Superhot is an incredible bending of the first-person shooter genre that is dripping with style and puzzle solving satisfaction.
Superhot
Developer: Superhot Team
Price: $25
Platform: PC, (XB1 coming soon)
MonsterVine was provided with a Steam code for review.
The main concept of Superhot is simple to grasp: a first-person shooter in which time only moves forward when the player is moving. This drastically changes how the genre is played. Instead of a run and gun bloodbath, success requires slow, calculated approaches to each scenario. All it takes is one bullet to destroy an enemy, or to be destroyed yourself. Things start off with few enemies that don’t move and a lot of pistol action. The difficulty lies in situational awareness; knowing where your enemies are coming from and anticipating their movements. As another layer of challenge, all guns have a very limited ammunition count. This forces the player to be on a constant search for other weapons resulting in some badass moments: Pulling the trigger “IT’S OUT” flashes on screen. Throwing your empty gun at the nearest armed enemy, knocking their weapon into the air. Snatching the fresh gun out of the air and using it to dispatch remaining enemies: SUPERHOT!

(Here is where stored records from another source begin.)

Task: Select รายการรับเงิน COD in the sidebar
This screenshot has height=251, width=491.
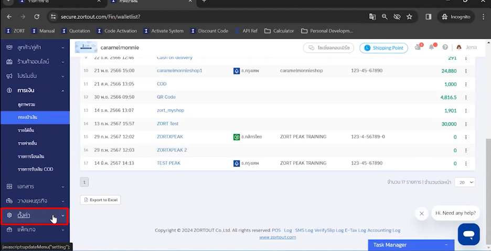Action: point(35,169)
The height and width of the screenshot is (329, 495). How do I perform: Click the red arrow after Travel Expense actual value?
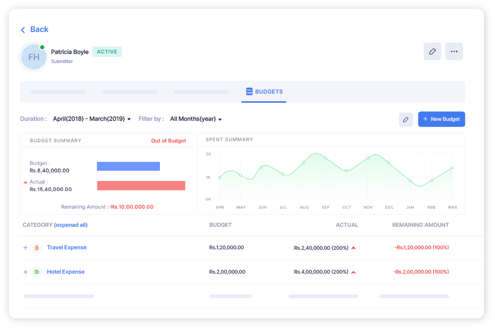pyautogui.click(x=353, y=247)
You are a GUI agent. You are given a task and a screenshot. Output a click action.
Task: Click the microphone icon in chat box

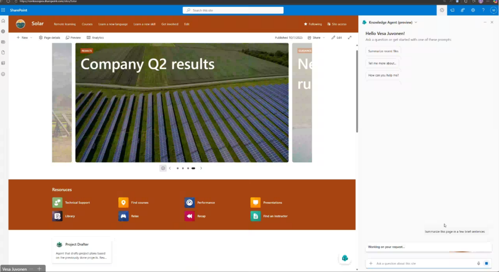pos(479,263)
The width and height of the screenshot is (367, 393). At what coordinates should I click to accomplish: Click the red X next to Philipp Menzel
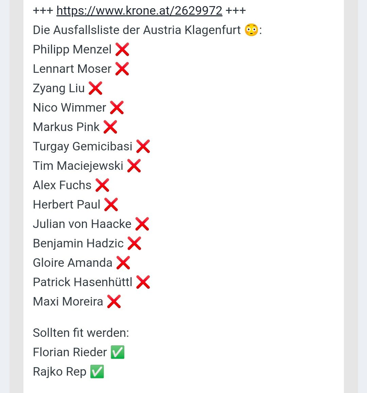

There around 30 levels within the story of the game. Some can be completed on a first try, easily and under a minute. Others later in the game require players to use everything in their environment and have a firm grasp on where the enemies will be coming. The entire story mode took around 4 hours to complete and left me wanting more unique puzzles to solve. After the core game is finished, a few extra modes are unlocked. The challenge modes offer some slight modifications to the same set of story missions. Complete the game only using your fists, or where every gun only has one bullet. Unfortunately each of these modes have their own level progression, so if you want to jump around between different modes you are going to be replaying a lot of the early missions. The core section of levels is very strong, but replaying them with a slightly different play-style loses some of the magic. Endless mode is also unlocked after the story is finished, and this is my favorite post game content.
Superhot has a visual style that looks like a 1990s vision of a VR future. The enemies are all orange humanoid figures with strongly defined polygonal edges. The environments are bleak and simplistic, sometimes scattered with interactable black objects. The materialization of mechanics are all explained with giant words that fill the entire screen, and only flash for a brief moment. These moments are quick, vague and jarring. I loved every one of them. After every level is completed, a replay is automatically played back in realtime. These replays take the methodical, puzzled situations and transforms them into incredible scenes, ripped out of a blockbuster action film. Also during the replay the words SUPER and HOT are flashed and spoken in succession for the entire duration of the replay. I watched almost every replay, and even let them loop on a few occasions if only to soak in more of the style and marvel at my accomplishment. The stylized fast paced action paired with the absurd repetition of the game’s name is, simply put, rad.
The Final Word
Superhot is sizzling with style and mixes the first-person shooter and puzzle genres in a way that truly feels innovative. In every level the player choreographs a blockbuster movie’s action scene, rewarding them with the satisfaction of feeling like a badass at regular intervals. The lack of post game diversity is only disappointing because the core content and “dystopian VR retro-future” story is so hard to put down.